Dual holography as functional renormalization group

TL;DR

This paper explores the deep connection between the functional renormalization group and dual holography, reformulating RG flow as a path integral and deriving a generalized holographic framework that incorporates RG dynamics.

Contribution

It introduces a novel reformulation of the functional RG as a path integral, establishing a direct link with dual holography and deriving a generalized framework including RG beta functions.

Findings

Reformulation of functional RG as a Fokker-Planck type equation.

Derivation of a Hamilton-Jacobi equation for an effective action.

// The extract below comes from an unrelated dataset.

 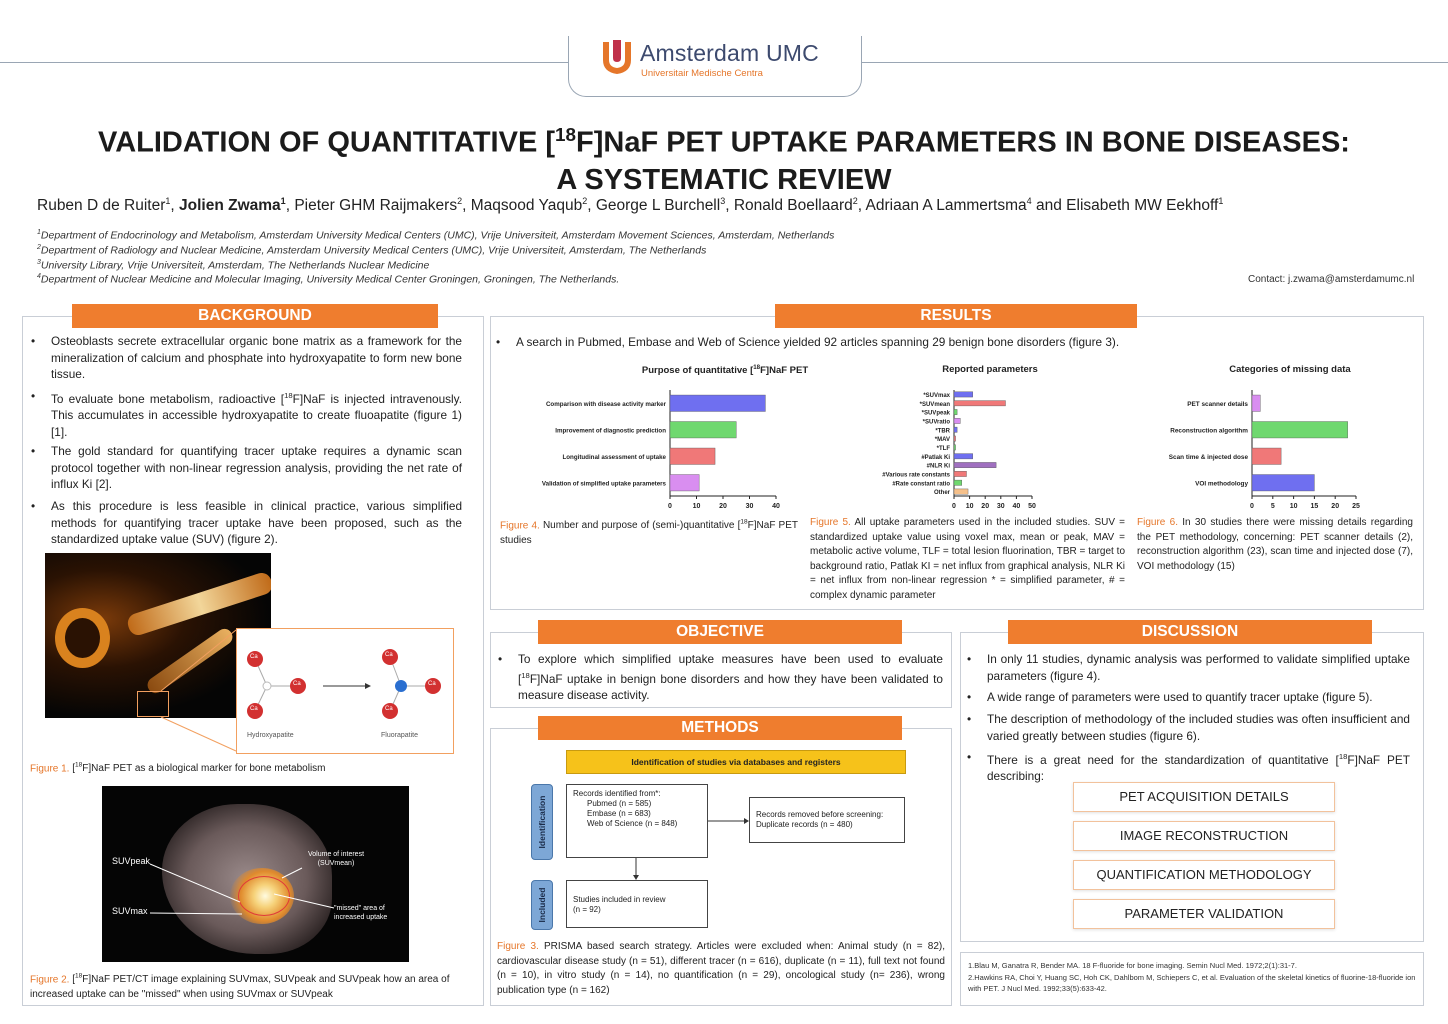 I want to click on objective-header: OBJECTIVE, so click(x=720, y=632).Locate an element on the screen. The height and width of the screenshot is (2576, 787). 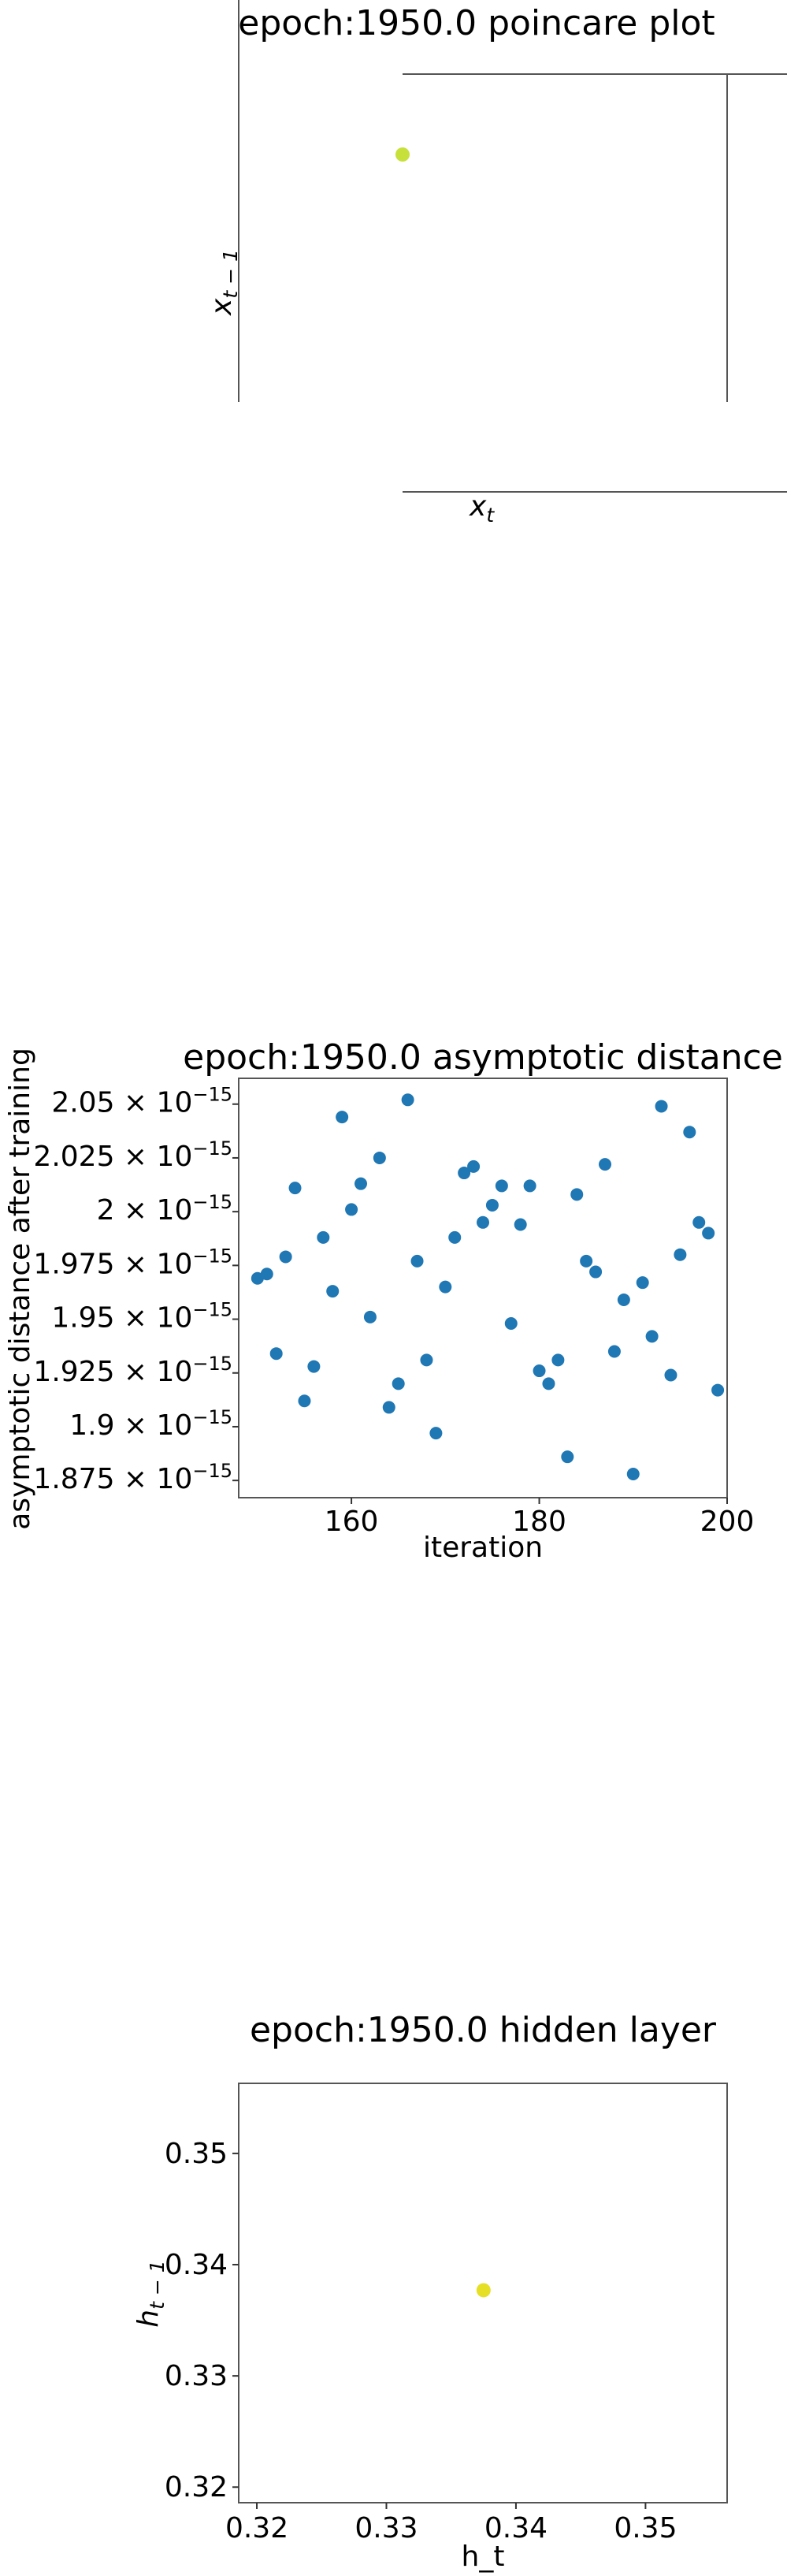
asymptotic-x-tick-label: 200 is located at coordinates (728, 1522).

Establishment of a dual holographic path integral as a solution to the RG equation.

Abstract

We investigate the relationship between the functional renormalization group (RG) and the dual holography framework in the path integral formulation, highlighting how each can be understood as a manifestation of the other. Rather than employing the conventional functional RG formalism, we consider a functional RG equation for the probability distribution function, where the RG flow is governed by a Fokker-Planck-type equation. The central idea is to reformulate the solution of Fokker-Planck type functional RG equation in a path integral representation. Within the semiclassical approximation, this leads to a Hamilton-Jacobi equation for an effective renormalized on-shell action. We then examine our framework for an Einstein-Hilbert action coupled to a scalar field. Applying standard techniques, we derive a corresponding functional RG equation for the distribution function, where the dual holographic path integral serves as its formal solution. By synthesizing these two perspectives, we propose a generalized dual holography framework in which the RG flow is explicitly incorporated into the bulk effective action. This generalization naturally introduces RG $\beta$-functions and reveals that the RG flow of the distribution function is essentially identical to that of the functional RG equation.